» Übungstext:
======
Telefonnummer vom Hotel:
La Quinta Inn & Suites
Ft. Lauderdale Airport
2620 North 26th Ave.
Hollywood, FL 33020
Phone: (954)922-2295


----------



## bennson (8. März 2007)

*AW: Florida Ft. Myers Beach und Umgebung April 2007*

da hat einer meine pn ignored  *traurig @ nick guck *#c


----------



## Nick_A (8. März 2007)

*AW: Florida Ft. Myers Beach und Umgebung April 2007*



bjay schrieb:


> da hat einer meine pn ignored  *traurig @ nick guck *#c



Hi bjay #h

hätte Dir schon noch geantwortet 

Zu Deiner ersten Frage...wir haben damals (vor beinahe 4 Jahren) hier unsere Zelte aufgeschlagen KLICK MICH

Liegt ziemlich genau neben dieser "Villa Rosegarden" (die heißt genauso...ist aber eine andere Villa KLICK MICH. Mehrere Villen heißen so, da dort die Rosegarden-Strasse ist 

Ja...eins der Fotos war in der Nähe von einer der beiden Tankstellen! :m

Die restlichen Antworten auf Deine Fragen dann demnächst :m

Grüßle #h
Robert


----------



## Skalar_AB (10. März 2007)
======
» Datenblock:
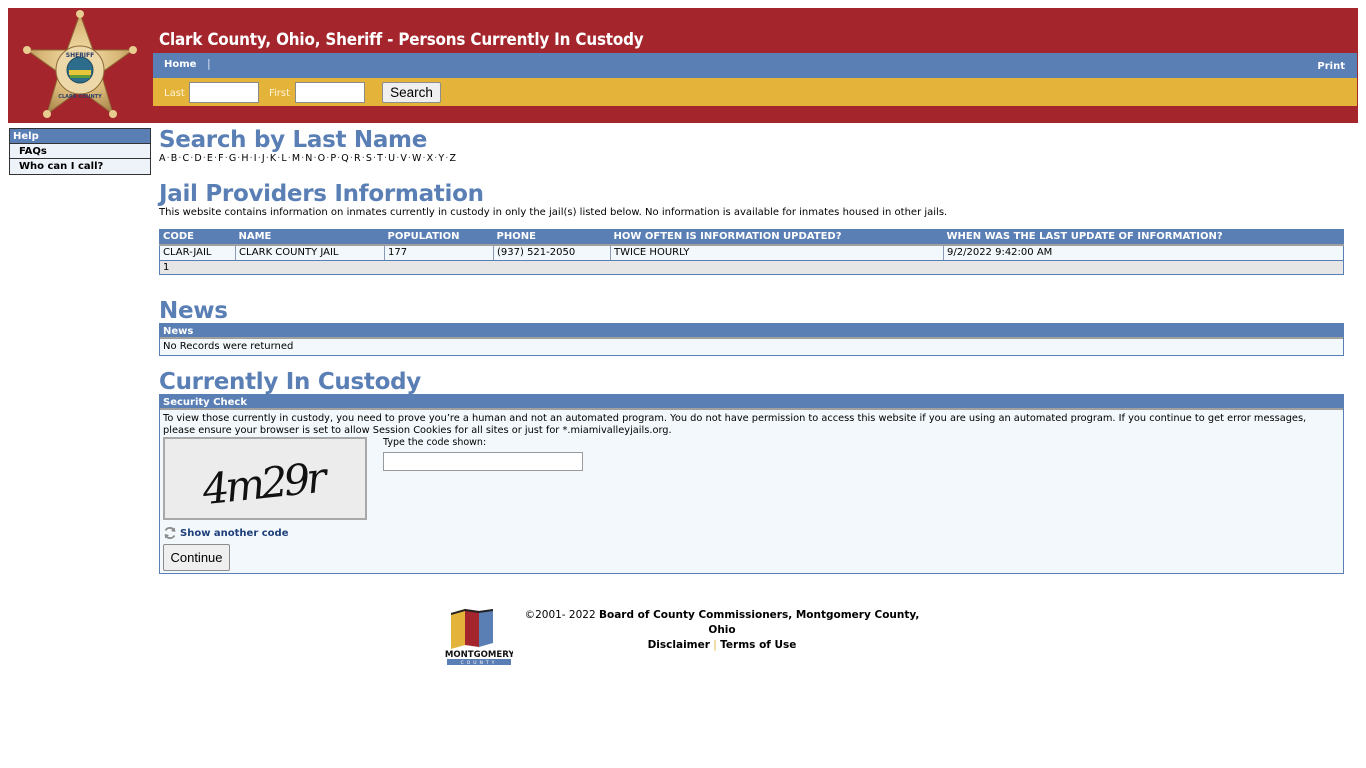 The height and width of the screenshot is (768, 1366). What do you see at coordinates (755, 66) in the screenshot?
I see `top-nav: Home | Print` at bounding box center [755, 66].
======
Erkläre in ein bis drei Sätzen, weshalb laut dem Forumsauszug mehrere Villen den Namen „Villa Rosegarden“ tragen. Die Zeilen stehen in keinem Zusammenhang mit dem Forumsauszug.

Mehrere Villen heißen „Villa Rosegarden“, weil dort die Rosegarden-Straße verläuft. Deshalb hat die Villa, neben der die Unterkunft lag, zwar denselben Namen, ist aber eine andere Villa.